Now the imaginary line simply represents the indirect attempt to express this circular measurement - suited to the holistic interpretation of factor interdependence - in a quantitative linear manner.

And as the circumference of the unit circle, stretched out as a line = 2π, Therefore to convert to standard linear units we divide by 2π.

In this way we are able to link up the imaginary part of accumulated total of Zeta 1 zeros to t with the corresponding total of divisors i.e. all factors (except 1) of the number factors to n, where n = t/2π. Again it is important to note that we are including composite natural numbers (as well as primes as factors here). So to illustrate, from this standpoint, the factors of 12 (except 1) are 2, 3, 4, 6 and 12!

The total sum of Zeta 1 zeros to t = 100 is 29. So n = 100/2π = 15.915.

Now the total sum of factors (except 1) to 15 = 29 (and to 16 = 33). So we already can see a close relationship as between the frequency of the Zeta 1 zeros and the corresponding accumulated frequency of the factors of numbers.

However, we will attempt here to probe in more detail the precise significance of the Zeta 1 zeros.

It is important to bear in mind - in this dynamic interactive context - that we must keep balancing two aspects with respect to the understanding of the primes that are quantitative (analytic) and qualitative (holistic) with respect to each other.

So again we start in analytic terms with the appreciation of the primes as unique independent "building blocks" of the natural number system in a quantitative manner. Though in conventional mathematical terms, the primes are interpreted individually in a reduced absolute manner, strictly in more correct dynamic terms, understanding of this aspect of the primes is of a relatively independent nature that can approach but never fully attain an absolute meaning.

However, then in complementary holistic terms, we have the corresponding appreciation of the primes as comprising unique factor relationships of collective interdependence with the natural numbers in a truly qualitative manner.

The Zeta 1 (Riemann) zeros then express this qualitative relationship - pertaining to the natural numbers as expressive of unique factor combinations of the primes - indirectly in a quantitative manner.

However the correct appreciation of the nature of these zeros lies at the complementary extreme to that of the primes (as quantitative "building blocks").

In fact, true appreciation of the Zeta 1 zeros, in dynamic interactive terms, approaches a state - though necessarily never quite fully - of pure relativity (which in a complete manner would represent total ineffability).

Expressed in an equivalent fashion, whereas the analytic aspect approaches the (conscious) rational extreme with respect to understanding, the corresponding holistic aspect represents the (unconscious) intuitive extreme.

Yet again, whereas the analytic aspect (with respect to the individual primes) approaches an extreme where numbers seemingly represent absolute forms, the holistic aspect approaches the opposite extreme (with respect to the Zeta 1 zeros) where numbers now seemingly represent pure energy states!

> **Prompt 1**: Locate each line in the listing below that contains the word "what" and copy it out. Case counts.

> **Supplied material**:

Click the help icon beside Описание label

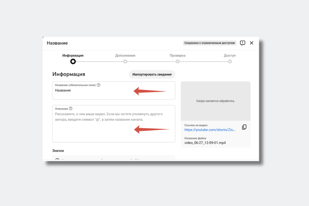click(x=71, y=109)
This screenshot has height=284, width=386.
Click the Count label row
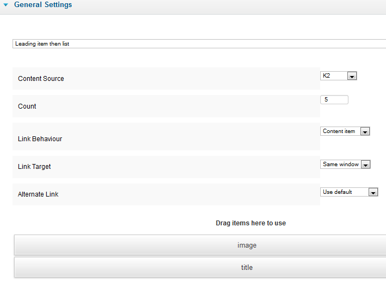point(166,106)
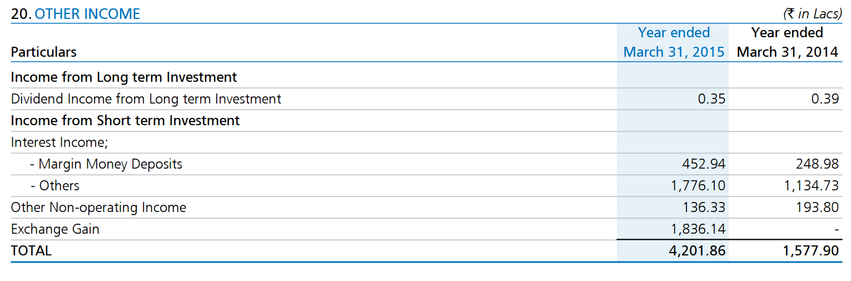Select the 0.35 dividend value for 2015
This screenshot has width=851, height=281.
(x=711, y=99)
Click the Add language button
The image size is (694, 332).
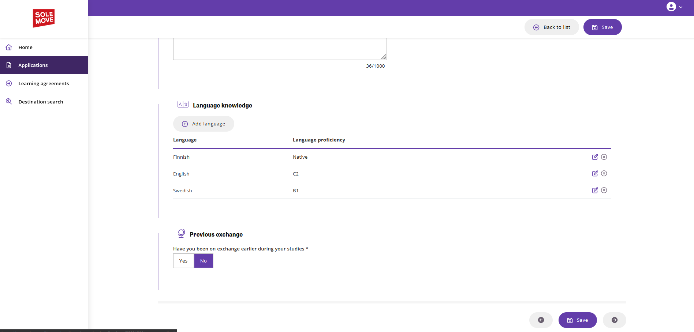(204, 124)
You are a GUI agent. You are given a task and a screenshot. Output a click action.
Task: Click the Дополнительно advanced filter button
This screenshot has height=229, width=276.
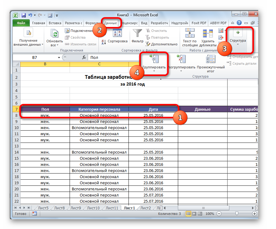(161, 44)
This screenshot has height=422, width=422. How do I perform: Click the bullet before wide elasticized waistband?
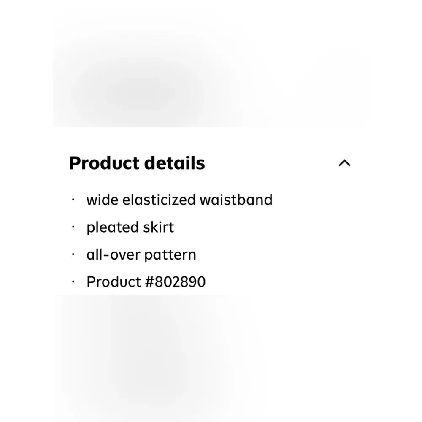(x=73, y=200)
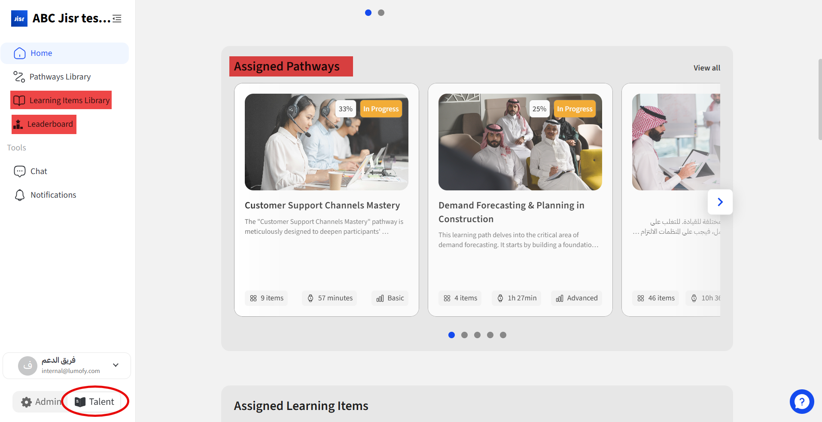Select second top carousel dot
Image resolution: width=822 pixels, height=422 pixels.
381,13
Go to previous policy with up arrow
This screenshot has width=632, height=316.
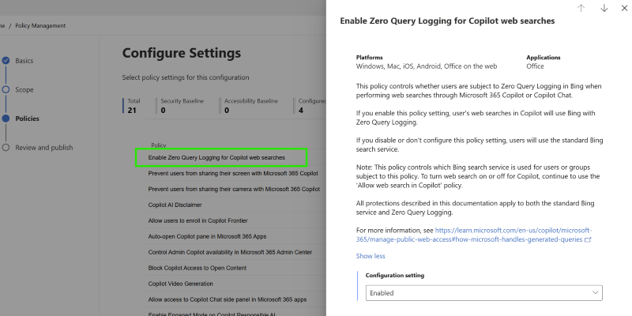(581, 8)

* * *

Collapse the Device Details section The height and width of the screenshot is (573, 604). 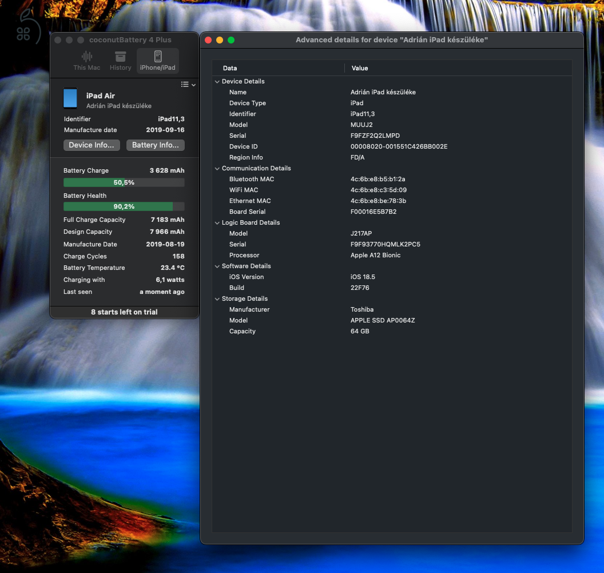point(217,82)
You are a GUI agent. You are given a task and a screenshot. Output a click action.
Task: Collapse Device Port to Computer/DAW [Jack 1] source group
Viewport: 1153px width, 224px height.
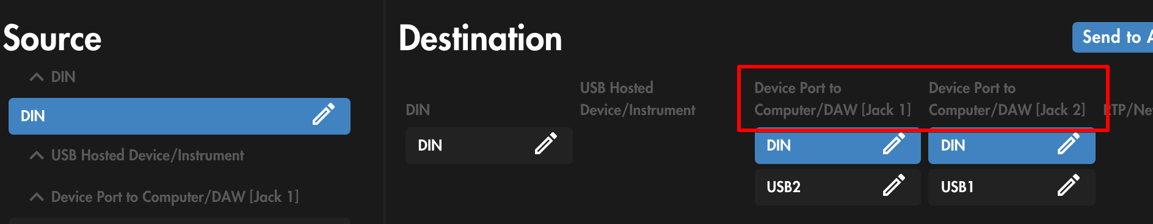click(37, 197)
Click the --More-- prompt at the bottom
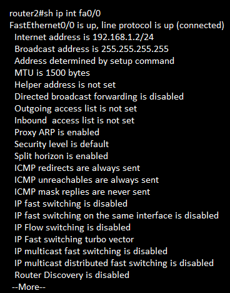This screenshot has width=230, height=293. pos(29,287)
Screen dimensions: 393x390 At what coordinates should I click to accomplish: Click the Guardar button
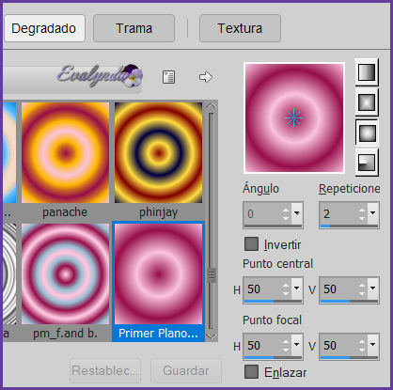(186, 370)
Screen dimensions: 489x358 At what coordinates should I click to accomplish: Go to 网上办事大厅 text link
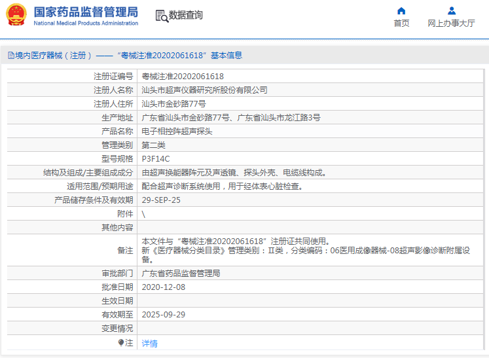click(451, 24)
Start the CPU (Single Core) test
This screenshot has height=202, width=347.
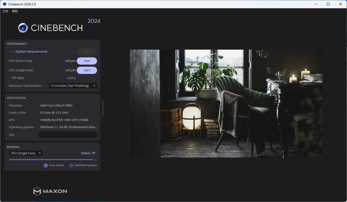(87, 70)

> **Prompt 2**: Reproduce the passage on the Zeta 1 zeros from "In this way" to "factors of numbers.", substituting "factor counts" for "divisors".

> **Final result 1**:
Screen dimensions: 393x390 At what coordinates should I click to accomplish: Click the Guardar button
Screen dimensions: 489x358 At what coordinates should I click to accomplish: Go to 网上办事大厅 text link

> **Final result 2**:
In this way we are able to link up the imaginary part of accumulated total of Zeta 1 zeros to t with the corresponding total of factor counts i.e. all factors (except 1) of the number factors to n, where n = t/2π. Again it is important to note that we are including composite natural numbers (as well as primes as factors here). So to illustrate, from this standpoint, the factors of 12 (except 1) are 2, 3, 4, 6 and 12!

The total sum of Zeta 1 zeros to t = 100 is 29. So n = 100/2π = 15.915.

Now the total sum of factors (except 1) to 15 = 29 (and to 16 = 33). So we already can see a close relationship as between the frequency of the Zeta 1 zeros and the corresponding accumulated frequency of the factors of numbers.